▸ **SET TASK A**: Decide whether each statement below agrees with the Loreak article. Answer yes or no for each and quote the deciding words of the article exactly. (i) Ane brings flowers to the crash site every week for three years. (ii) Tere believes from the start that Ane is the one sending the flowers. (iii) The Rotten Tomatoes rating for Loreak is based on 26 reviews.
▸ **SET TASK B**: According to the Loreak article, what does Lourdes accidentally run over while confronting Ane in her car?
▸ **SET TASK C**: Write the next part of the Loreak article, starting right after its final sentence.

▸ **ARTICLE**:
┄┄┄┄┄┄┄┄┄┄

During a search of Beñat's belongings, Ane's chain is discovered and returned to her. Realizing the truth, Ane resolves to hitchhike to the site of his crash to bring flowers, which she does weekly for the next three years. The deliveries intrigue Tere, who initially assumes it was Lourdes who sent them until she denies it. Lourdes is also intrigued after learning that no other accidents occurred on the crash site apart from Beñat's. Tere leaves a note on a wilted bouquet at the crash site that Ane replaces and gives out her contact details. Ane meets with her and both take a liking to each other. Lourdes, who is still embittered by Beñat's death and suspecting an extramarital affair, tracks down Ane under the guise of taking her for a lift to the crash site. After confirming that Ane is the one sending flowers to Beñat and learning about her story, she confronts Ane in her car before accidentally running over a sheep. As Lourdes goes out to inspect, Ane escapes.

Two more years pass and the lease on Beñat's body expires. Lourdes is summoned to reclaim Beñat's ashes. Unsure of what to do, Lourdes tries to send them to Tere, only to find that she is suffering from dementia and can no longer remember her son. She then tries to send them to Ane, who tells her that she has moved on from Beñat's death and stopped sending flowers at the crash site, and explains that her infatuation was part of her coping mechanism during that time before asking Lourdes why she wants to get rid of the ashes. Lourdes finally decides to wrap Beñat's urn under a bouquet and leave it at the crash site.

==Cast==
- Nagore Aranburu as Ane
- Itziar Ituño as Lourdes
- Itziar Aizpuru as Tere
- Josean Bengoetxea as Beñat
- Egoitz Lasa as Ander
- Ane Gabarain as Jaione
- José Ramón Soroiz as Txema
- Jox Berasategi as Jexus

==Reception==
===Critical reception===
Loreak was met with positive reviews by critics. Loreak has an approval rating of 77% on review aggregator website Rotten Tomatoes, based on 26 reviews, and an average rating of 7.1/10. The website's critical consensus states: "Directors Jon Garaño and Jose Mari Goenaga have crafted an intimate and beautifully filmed drama about loss and healing, though it occasionally suffers from a slow pace". Metacritic assigned the film a weighted average score of 63 out of 100, based on 13 critics, indicating "generally favorable reviews".

┄┄┄┄┄┄┄┄┄┄

▸ **RECORD EXTRACTS**:
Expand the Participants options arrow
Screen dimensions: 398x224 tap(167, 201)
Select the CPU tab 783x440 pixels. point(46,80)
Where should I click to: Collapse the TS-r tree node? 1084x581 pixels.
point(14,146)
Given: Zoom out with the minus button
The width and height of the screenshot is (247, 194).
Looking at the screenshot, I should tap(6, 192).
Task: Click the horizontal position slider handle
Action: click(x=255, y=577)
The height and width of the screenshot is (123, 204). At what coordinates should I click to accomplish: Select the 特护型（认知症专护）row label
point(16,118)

┄┄┄┄┄┄┄┄┄┄

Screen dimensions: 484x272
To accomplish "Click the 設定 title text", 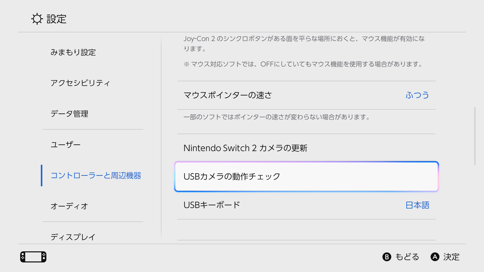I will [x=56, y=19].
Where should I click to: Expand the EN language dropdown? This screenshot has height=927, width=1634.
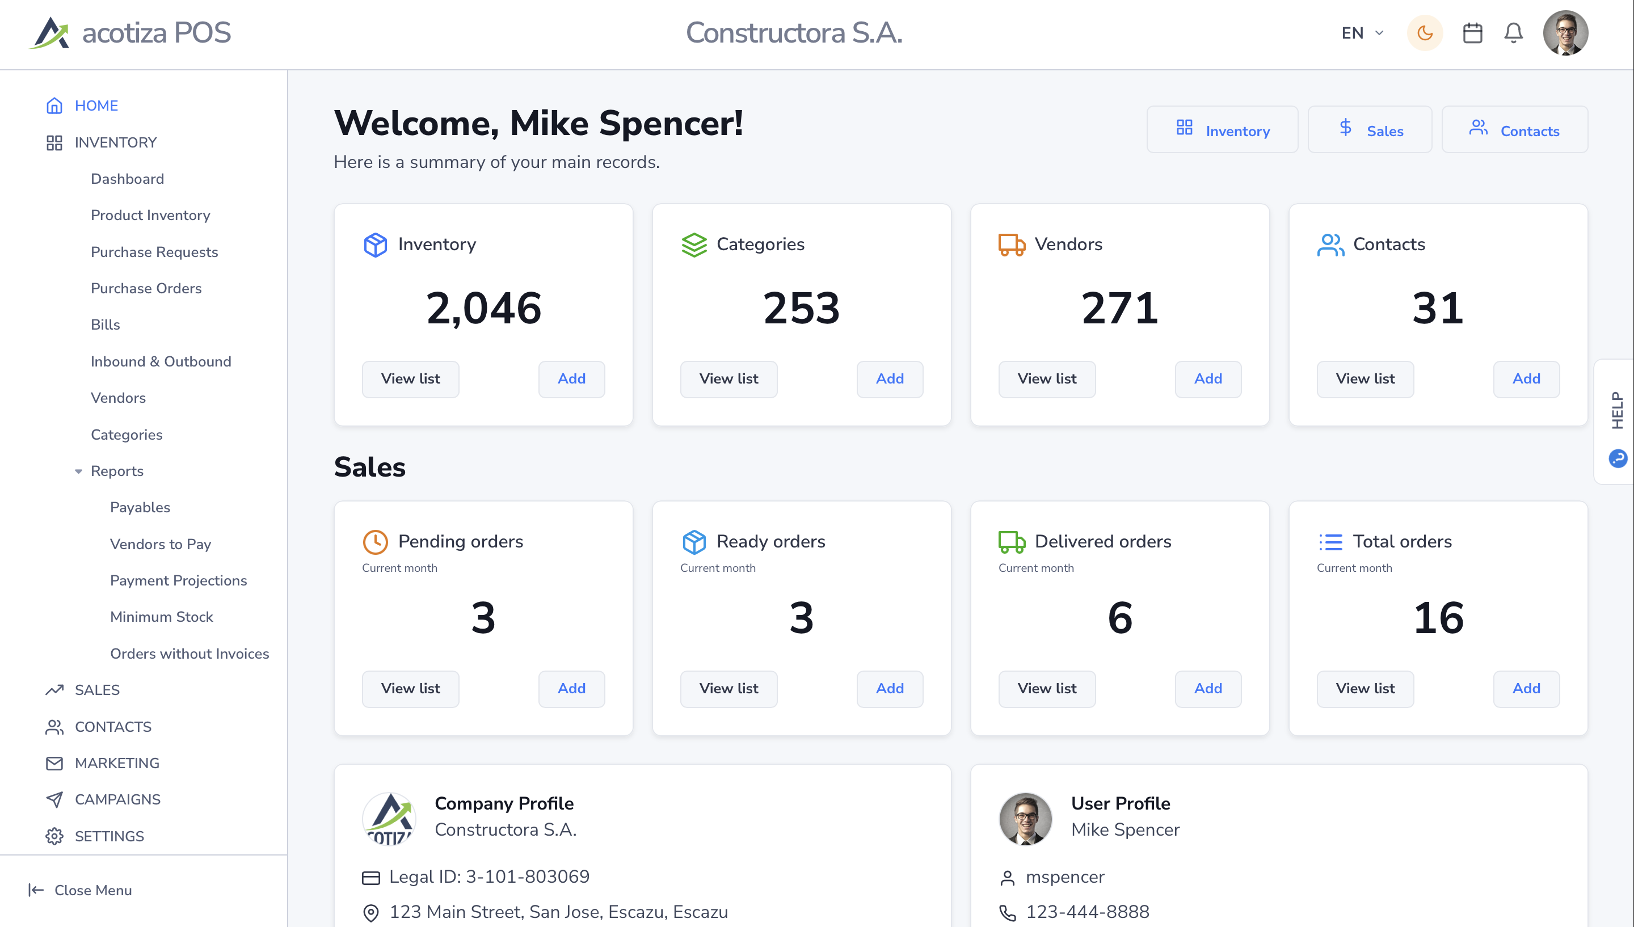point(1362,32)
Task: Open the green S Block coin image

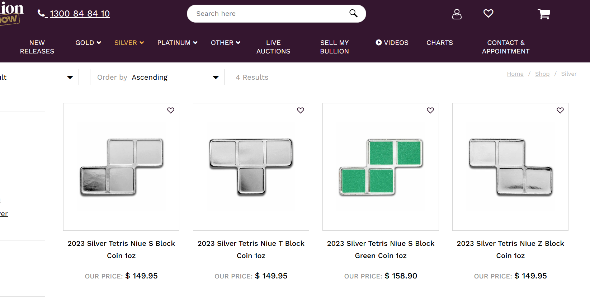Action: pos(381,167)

┄┄┄┄┄┄┄┄┄┄

▸ **TASK ANSWER A**:
(i) Yes: "which she does weekly for the next three years"
(ii) No: "initially assumes it was Lourdes who sent them until she denies it"
(iii) Yes: "based on 26 reviews"

▸ **TASK ANSWER B**: A sheep.

▸ **TASK ANSWER C**:
Jonathan Holland of The Hollywood Reporter praised it for being "as beguiling and beautifully structured as the flowers of its title" and said it "absolutely deserves wider exposure". Jay Weissberg of Variety called the film "beautifully cast" and "an affecting story of loss and the ways people cope". Lluís Bonet Mojica of La Vanguardia, who gave Loreak a five-star review, noted that it is a "film where nothing happens and everything happens". Oti Rodríguez Marchante of ABC described the film as a "moving and delicate melodrama". On the mixed side, Andrea G. Bermejo of Cinemanía gave Loreak 3.5 stars out of five and observed that "by means of so much perfection [...] the result loses some spontaneity, some audacity, and perhaps, some weight".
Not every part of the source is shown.